Hows & Whys of Clavicle Radiography

Anatomy

  • What is a common term for the clavicle?
    The collarbone.
  • With what bone does the medial end of the clavicle articulate?
    The manubrium of the sternum at the sternoclavicular joint.
  • With what bone does the lateral end of the clavicle articulate?
    The acromion process of the scapula at the acromioclavicular joint.

Positioning 

  • Why might a PA projection be preferable to an AP?
    The PA projection reduces OID, minimizing magnification and improving spatial resolution.
  • Why is the patient instructed to suspend at the end of exhalation for the AP view?
    End-expiration lowers the shoulders slightly, allowing the clavicle to assume a more horizontal orientation and improving density uniformity.
  • Why is full inspiration used for the AP axial projection?
    Full inspiration elevates the clavicle, projecting it above the ribs for clearer visualization.
  • Why is a cephalic angulation used in the AP axial projection?
    The angle frees the clavicle from thoracic structures, improving visibility of its entire length.
  • Why might thinner patients require more angulation?
    Thinner thoraxes have less natural curvature, requiring greater CR tilt (up to 30°) to clear the ribs.

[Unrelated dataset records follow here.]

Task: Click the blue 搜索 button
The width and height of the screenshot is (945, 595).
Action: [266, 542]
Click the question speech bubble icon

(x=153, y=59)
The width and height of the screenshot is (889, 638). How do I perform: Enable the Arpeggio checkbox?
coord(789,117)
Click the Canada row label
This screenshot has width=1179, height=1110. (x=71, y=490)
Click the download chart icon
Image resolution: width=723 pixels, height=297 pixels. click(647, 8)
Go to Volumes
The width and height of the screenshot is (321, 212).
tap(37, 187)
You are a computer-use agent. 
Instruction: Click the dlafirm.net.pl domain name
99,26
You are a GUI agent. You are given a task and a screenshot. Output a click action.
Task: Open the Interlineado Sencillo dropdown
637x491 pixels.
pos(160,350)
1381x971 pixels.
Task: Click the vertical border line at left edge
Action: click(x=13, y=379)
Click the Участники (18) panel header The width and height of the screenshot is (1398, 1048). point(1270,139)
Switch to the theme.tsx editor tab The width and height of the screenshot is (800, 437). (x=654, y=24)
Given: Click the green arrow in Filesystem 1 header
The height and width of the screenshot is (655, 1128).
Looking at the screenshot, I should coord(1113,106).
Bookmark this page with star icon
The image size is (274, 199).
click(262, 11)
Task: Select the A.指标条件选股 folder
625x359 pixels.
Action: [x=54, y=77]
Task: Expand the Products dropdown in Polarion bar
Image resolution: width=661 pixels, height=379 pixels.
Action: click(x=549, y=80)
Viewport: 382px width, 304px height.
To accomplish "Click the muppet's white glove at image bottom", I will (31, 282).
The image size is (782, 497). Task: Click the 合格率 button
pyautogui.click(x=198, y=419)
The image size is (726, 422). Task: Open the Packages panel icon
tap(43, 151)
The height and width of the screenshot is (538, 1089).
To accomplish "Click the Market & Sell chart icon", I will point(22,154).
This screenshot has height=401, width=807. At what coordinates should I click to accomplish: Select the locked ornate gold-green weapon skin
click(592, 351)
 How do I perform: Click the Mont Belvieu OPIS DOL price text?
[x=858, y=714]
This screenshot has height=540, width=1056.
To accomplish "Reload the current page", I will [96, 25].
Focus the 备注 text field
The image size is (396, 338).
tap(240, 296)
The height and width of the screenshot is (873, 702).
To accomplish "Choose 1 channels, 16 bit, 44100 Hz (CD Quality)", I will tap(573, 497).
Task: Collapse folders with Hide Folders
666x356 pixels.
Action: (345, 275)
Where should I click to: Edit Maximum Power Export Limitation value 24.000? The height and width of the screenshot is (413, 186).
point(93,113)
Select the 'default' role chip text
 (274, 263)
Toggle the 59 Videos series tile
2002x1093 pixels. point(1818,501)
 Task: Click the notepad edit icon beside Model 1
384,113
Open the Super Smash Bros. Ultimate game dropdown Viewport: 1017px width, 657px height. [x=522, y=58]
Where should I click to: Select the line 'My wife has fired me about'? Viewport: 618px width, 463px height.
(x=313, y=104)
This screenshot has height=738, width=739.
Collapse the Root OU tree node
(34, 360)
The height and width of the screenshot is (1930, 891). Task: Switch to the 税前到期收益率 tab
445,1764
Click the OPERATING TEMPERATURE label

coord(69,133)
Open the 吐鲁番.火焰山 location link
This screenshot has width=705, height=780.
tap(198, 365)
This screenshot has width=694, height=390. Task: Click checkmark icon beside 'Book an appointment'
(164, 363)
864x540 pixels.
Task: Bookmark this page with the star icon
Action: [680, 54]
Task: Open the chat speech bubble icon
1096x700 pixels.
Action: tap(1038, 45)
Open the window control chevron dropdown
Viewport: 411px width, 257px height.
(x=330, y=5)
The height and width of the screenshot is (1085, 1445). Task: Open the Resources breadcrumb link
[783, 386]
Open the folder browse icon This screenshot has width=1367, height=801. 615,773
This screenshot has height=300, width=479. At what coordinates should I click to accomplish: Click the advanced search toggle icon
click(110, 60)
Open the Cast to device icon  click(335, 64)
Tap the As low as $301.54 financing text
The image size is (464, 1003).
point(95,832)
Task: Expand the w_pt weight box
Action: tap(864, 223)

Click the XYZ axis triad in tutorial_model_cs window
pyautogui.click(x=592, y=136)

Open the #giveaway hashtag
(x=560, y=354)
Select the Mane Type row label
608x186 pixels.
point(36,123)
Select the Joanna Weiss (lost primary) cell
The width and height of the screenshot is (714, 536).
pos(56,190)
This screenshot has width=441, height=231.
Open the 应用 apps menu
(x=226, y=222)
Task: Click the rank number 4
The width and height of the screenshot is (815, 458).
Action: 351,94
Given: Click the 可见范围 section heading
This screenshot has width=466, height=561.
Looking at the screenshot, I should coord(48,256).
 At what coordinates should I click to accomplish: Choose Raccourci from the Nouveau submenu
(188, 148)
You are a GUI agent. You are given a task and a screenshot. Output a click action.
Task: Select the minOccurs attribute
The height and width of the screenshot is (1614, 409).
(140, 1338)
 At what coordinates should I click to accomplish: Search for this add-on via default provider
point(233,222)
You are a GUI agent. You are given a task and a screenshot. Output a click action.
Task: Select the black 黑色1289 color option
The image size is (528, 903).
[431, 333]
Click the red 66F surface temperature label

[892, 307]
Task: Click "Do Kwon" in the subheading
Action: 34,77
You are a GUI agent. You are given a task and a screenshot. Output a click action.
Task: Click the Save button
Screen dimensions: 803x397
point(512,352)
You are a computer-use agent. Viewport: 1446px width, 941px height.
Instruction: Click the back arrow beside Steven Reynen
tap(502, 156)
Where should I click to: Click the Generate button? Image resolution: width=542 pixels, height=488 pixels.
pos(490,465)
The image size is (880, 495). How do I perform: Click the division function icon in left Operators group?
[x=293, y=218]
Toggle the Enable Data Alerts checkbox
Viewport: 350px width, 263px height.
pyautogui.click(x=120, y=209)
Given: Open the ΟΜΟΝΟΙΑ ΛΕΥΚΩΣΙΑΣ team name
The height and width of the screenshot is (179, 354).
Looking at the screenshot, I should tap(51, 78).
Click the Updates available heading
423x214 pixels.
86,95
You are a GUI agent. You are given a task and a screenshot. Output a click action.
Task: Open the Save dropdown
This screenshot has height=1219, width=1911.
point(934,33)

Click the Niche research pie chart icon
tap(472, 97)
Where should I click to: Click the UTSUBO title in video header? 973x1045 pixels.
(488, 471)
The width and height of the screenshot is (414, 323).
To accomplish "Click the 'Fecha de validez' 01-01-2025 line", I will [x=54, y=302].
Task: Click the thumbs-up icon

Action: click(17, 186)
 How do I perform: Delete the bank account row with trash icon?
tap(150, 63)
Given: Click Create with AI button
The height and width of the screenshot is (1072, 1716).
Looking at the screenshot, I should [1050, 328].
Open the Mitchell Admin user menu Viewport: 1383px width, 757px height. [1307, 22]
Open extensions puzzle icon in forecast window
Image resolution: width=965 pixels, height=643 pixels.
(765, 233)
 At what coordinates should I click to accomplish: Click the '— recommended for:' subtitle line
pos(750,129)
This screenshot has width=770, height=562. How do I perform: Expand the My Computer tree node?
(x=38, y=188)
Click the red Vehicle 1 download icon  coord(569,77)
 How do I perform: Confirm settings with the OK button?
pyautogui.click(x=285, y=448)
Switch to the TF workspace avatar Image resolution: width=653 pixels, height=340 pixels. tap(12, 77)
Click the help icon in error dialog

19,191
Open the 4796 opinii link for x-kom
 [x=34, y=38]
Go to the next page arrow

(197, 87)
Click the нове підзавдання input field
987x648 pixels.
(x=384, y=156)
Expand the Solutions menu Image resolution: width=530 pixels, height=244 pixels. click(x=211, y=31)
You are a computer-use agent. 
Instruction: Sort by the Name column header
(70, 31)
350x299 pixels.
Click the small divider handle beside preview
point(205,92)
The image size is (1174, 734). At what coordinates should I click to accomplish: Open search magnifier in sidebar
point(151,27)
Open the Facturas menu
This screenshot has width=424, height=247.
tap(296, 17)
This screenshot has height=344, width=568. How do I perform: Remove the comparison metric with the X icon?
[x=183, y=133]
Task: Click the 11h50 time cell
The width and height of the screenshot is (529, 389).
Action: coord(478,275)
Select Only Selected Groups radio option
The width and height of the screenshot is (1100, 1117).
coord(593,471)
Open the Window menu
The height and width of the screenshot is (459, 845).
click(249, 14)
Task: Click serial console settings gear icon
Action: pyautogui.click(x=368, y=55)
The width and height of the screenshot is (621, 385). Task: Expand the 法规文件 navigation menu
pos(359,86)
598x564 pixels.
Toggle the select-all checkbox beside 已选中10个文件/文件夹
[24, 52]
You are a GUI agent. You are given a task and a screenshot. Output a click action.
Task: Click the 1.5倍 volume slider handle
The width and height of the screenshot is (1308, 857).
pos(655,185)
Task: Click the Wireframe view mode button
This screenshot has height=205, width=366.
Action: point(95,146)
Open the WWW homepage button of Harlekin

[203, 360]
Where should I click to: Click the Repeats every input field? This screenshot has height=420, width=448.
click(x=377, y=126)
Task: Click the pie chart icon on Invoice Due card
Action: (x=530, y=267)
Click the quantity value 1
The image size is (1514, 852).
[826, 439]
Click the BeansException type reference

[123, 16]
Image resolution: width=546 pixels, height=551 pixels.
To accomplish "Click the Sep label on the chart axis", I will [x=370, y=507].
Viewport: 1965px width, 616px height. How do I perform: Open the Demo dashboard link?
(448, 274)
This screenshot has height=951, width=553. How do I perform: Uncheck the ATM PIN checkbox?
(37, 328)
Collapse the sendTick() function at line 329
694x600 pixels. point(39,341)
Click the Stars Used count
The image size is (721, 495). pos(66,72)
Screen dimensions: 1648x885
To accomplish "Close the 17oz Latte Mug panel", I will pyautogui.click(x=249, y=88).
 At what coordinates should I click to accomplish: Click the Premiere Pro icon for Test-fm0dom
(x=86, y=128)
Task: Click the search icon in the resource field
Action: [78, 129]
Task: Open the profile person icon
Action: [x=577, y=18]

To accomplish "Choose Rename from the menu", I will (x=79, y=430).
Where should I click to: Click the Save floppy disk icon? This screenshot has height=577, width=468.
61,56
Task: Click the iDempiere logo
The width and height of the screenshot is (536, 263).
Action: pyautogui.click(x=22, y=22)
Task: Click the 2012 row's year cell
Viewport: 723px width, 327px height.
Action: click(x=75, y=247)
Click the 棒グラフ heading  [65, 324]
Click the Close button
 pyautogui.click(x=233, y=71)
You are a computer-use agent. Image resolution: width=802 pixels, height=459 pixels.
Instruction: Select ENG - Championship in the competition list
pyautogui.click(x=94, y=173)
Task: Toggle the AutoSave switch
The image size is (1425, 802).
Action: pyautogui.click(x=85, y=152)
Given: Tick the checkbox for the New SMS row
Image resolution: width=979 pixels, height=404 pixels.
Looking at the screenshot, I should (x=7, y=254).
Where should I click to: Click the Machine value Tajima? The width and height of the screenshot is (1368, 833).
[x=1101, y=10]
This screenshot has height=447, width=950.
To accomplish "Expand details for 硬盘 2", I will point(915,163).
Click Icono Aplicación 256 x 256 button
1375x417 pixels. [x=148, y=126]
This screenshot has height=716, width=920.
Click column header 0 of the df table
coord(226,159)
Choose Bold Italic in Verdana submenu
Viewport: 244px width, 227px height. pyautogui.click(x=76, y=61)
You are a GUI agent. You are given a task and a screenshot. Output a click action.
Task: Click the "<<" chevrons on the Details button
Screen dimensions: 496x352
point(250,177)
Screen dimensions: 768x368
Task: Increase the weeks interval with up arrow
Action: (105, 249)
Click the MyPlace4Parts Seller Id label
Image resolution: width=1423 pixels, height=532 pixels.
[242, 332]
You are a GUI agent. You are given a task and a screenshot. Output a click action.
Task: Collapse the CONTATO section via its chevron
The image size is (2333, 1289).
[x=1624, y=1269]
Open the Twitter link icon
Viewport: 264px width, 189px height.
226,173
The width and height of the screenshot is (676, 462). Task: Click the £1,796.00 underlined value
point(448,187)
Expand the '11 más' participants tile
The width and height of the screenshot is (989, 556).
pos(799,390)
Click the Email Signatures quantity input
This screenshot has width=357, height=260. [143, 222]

Technique & Image Evaluation 

  • How can you tell the image is a true AP?
    The SC joints are symmetrical, and the clavicle appears horizontally across the thorax without rotation.
  • How can you tell the axial projection was angled correctly?
    The clavicle appears more horizontal and is projected above the upper ribs without overlapping lung apex.
  • How can you tell if rotation occurred?
    Unequal spacing of the SC joints or distortion of the thoracic spine relative to clavicle alignment.
  • How can you tell if exposure was adequate?
    The medial end near the SC joint should be visible without burnout, and the lateral end should retain trabecular pattern.

Clinical Applications

  • When is an axial projection preferred?
    To clear the clavicle from thoracic structures, evaluate displacement after trauma, or detect subtle fractures.
  • Why might a PA axial be used instead of AP axial?
    It provides better detail and less distortion since the clavicle lies closer to the image receptor.
  • What special consideration applies for trauma imaging?
    When fracture is suspected, the supine position minimizes movement and reduces risk of further displacement.